Collection entries:
— Start —
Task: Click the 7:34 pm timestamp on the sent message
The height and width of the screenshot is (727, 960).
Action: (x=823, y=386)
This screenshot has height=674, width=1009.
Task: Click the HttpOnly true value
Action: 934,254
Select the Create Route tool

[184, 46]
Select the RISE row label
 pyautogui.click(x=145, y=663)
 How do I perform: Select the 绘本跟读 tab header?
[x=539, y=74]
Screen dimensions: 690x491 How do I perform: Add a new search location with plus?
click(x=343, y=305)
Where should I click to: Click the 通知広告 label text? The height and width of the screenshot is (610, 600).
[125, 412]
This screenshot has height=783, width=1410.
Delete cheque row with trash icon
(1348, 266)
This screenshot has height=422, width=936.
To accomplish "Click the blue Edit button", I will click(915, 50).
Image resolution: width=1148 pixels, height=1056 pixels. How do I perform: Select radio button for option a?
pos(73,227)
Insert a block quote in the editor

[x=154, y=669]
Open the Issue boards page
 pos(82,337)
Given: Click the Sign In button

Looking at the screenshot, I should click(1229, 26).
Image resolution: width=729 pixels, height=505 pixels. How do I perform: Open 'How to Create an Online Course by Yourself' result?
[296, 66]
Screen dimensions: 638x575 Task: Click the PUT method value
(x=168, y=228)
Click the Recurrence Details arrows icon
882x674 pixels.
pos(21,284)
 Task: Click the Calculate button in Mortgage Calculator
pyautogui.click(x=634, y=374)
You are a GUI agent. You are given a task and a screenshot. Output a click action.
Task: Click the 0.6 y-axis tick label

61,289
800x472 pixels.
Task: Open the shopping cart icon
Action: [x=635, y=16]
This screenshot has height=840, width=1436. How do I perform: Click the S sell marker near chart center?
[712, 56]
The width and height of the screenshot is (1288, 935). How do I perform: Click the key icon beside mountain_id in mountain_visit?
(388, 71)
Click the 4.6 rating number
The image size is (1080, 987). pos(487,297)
— End —
=== The problem ===
Please extract every line of the records that contains the word "resolution".

=== Result for this exercise ===
Image resolution: width=1148 pixels, height=1056 pixels. How do I perform: Select radio button for option a?
Image resolution: width=729 pixels, height=505 pixels. How do I perform: Open 'How to Create an Online Course by Yourself' result?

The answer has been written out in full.